Input records:
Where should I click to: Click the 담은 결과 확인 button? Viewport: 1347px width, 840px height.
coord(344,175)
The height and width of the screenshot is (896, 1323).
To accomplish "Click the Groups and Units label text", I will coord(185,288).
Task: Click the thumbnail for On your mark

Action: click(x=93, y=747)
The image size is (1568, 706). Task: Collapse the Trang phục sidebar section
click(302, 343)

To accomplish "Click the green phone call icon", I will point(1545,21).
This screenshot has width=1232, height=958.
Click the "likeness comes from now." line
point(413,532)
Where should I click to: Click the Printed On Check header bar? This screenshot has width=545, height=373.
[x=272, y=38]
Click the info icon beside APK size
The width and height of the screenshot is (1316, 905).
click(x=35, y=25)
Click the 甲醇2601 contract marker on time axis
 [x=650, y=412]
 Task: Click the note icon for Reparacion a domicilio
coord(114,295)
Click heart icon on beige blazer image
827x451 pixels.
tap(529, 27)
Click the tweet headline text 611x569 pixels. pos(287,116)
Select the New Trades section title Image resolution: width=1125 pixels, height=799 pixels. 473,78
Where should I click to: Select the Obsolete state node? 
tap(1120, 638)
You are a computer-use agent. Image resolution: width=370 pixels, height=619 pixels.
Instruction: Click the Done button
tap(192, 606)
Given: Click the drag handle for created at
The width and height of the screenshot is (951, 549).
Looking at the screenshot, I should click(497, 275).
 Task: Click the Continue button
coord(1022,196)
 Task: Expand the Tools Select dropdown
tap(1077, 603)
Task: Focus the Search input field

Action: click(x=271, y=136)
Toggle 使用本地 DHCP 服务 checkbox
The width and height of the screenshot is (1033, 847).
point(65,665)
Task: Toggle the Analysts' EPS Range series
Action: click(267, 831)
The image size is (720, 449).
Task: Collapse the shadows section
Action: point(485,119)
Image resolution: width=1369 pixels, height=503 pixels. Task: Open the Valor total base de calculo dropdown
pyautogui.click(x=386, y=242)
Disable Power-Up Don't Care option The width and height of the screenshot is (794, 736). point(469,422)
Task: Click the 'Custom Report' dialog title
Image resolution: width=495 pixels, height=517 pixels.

Given request: Please retype every one of the records above without changing anything.

Result of the task:
Where should I click to: Click the 담은 결과 확인 button? Viewport: 1347px width, 840px height.
coord(344,175)
The height and width of the screenshot is (896, 1323).
To accomplish "Click the Groups and Units label text", I will coord(185,288).
Task: Click the thumbnail for On your mark

Action: click(x=93, y=747)
The image size is (1568, 706). Task: Collapse the Trang phục sidebar section
click(302, 343)

To accomplish "Click the green phone call icon", I will point(1545,21).
This screenshot has width=1232, height=958.
Click the "likeness comes from now." line
point(413,532)
Where should I click to: Click the Printed On Check header bar? This screenshot has width=545, height=373.
[x=272, y=38]
Click the info icon beside APK size
The width and height of the screenshot is (1316, 905).
click(x=35, y=25)
Click the 甲醇2601 contract marker on time axis
 [x=650, y=412]
 Task: Click the note icon for Reparacion a domicilio
coord(114,295)
Click heart icon on beige blazer image
827x451 pixels.
tap(529, 27)
Click the tweet headline text 611x569 pixels. pos(287,116)
Select the New Trades section title Image resolution: width=1125 pixels, height=799 pixels. 473,78
Where should I click to: Select the Obsolete state node? 
tap(1120, 638)
You are a computer-use agent. Image resolution: width=370 pixels, height=619 pixels.
Instruction: Click the Done button
tap(192, 606)
Given: Click the drag handle for created at
The width and height of the screenshot is (951, 549).
Looking at the screenshot, I should click(497, 275).
 Task: Click the Continue button
coord(1022,196)
 Task: Expand the Tools Select dropdown
tap(1077, 603)
Task: Focus the Search input field

Action: click(x=271, y=136)
Toggle 使用本地 DHCP 服务 checkbox
The width and height of the screenshot is (1033, 847).
point(65,665)
Task: Toggle the Analysts' EPS Range series
Action: click(267, 831)
The image size is (720, 449).
Task: Collapse the shadows section
Action: point(485,119)
Image resolution: width=1369 pixels, height=503 pixels. Task: Open the Valor total base de calculo dropdown
pyautogui.click(x=386, y=242)
Disable Power-Up Don't Care option The width and height of the screenshot is (794, 736). point(469,422)
Task: Click the 'Custom Report' dialog title
Image resolution: width=495 pixels, height=517 pixels.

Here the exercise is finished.